やり直す前提で慰謝料を最小限に…
次にやり直す前提で慰謝料を最小限にする落としどころとのことですが、例えばやませさん夫婦と相手方夫婦の双方がやり直す方向で考えており、かつ夫婦として経済的に一体だとすると、「やませさん配偶者→やませさん不貞相手」と、「やませさん不貞相手の配偶者→やませさん」という請求が成り立ち、結局2組の夫婦の間で慰謝料が行ったり来たりするということになりかねません。
そのような状況になりうることを念頭に置いてよく話し合うということになるでしょう。
次に仮に相手方が離婚を念頭においているのであれば、上記のような慰謝料がクロスするという状況が生じることはないので、やませさんの不貞相手の配偶者は容赦なく(?)やませさんに慰謝料を請求してくることが考えられます。
また不貞行為の結果、相手方夫婦の婚姻関係が破綻したということであれば、慰謝料もそれなりに高額となることがあります。
そうなると一層真摯かつ冷静な対応を要するでしょう。
このような事例では、自身で対応すると双方の感情がもつれてより状況が悪化することがあり得ます。そのような時こそ、弁護士に依頼して冷静な対処をしてもらったほうがよいと考えられます。
現代の「不倫がバレる確率」はかなり高い
不倫はいけないことですが、いつの時代も絶えることがなく生じています。
私もこの手の案件は新米弁護士の頃から現在まで常時抱えています。様々な事例をみて感じるのは、現代になり不倫はより発覚しやすくなった、ということです。

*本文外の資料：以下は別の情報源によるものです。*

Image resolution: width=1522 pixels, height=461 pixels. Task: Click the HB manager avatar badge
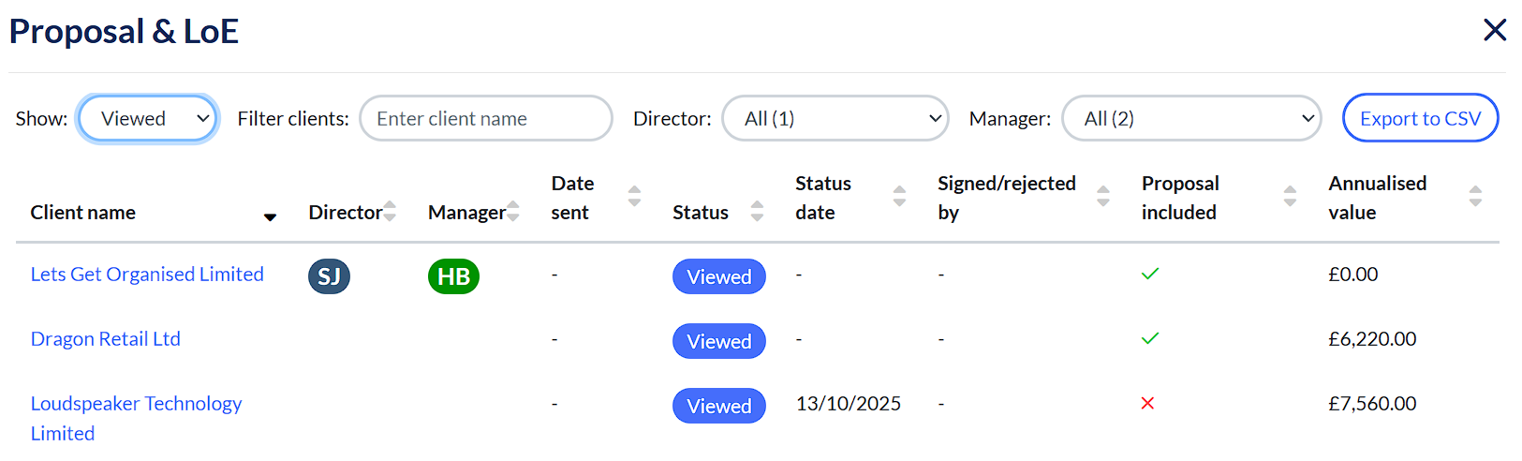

昔はスマホもSNSもなく、配偶者がどこにいて何をしているか分からないということがありました。しかし、今では大抵不倫の相手方とはLINE等のSNSでやり取りしており、さらにそのやり取りを配偶者に見られて発覚することが多いです。
またスマホの位置情報を活用すれば、いつどこにいたのかも分かってしまうでしょう。さらに特に地方都市では、人目を忍ぶ逢瀬でも大体誰かが見ています。
「〇〇さんがショッピングモールで見知らぬ女性と歩いていた」、「〇〇さんの車があそこのアパートの駐車場に止まっていた」みたいな情報が回りまわって〇〇さんの配偶者の耳に届くのです。悪いことはできないものです。
不貞行為の被告側の反論として多いのは、「原告だって不倫している」、「不倫の相手方はもう離婚していると思った(あるいは夫婦関係が実質的に破綻していると思った)」、「不倫の相手方の方から積極的にアタックしてきたので、自分はやむを得ず応じただけだ」というものです。
ただ、原告が不倫しているかどうかはあまり関係がありません。
また既に離婚している、もしくは夫婦関係が破綻していると思ったというものも、本当にそうか、そうだとしてもそう思い込んだことに過失がないか(安易にそう思ったのではないか)という問題があり、原告の請求を完全に免れることは結構難しいものです。
さらには不倫においてどちらが積極的であったかは慰謝料の額に影響するとしても、たとえ全くの受け身の姿勢であっても責任を完全に免れることはできないようです。
不倫は金銭的にはもちろん、家庭的、社会的にも相応の代償が必ず伴うことを理解しましょう。それに尽きます。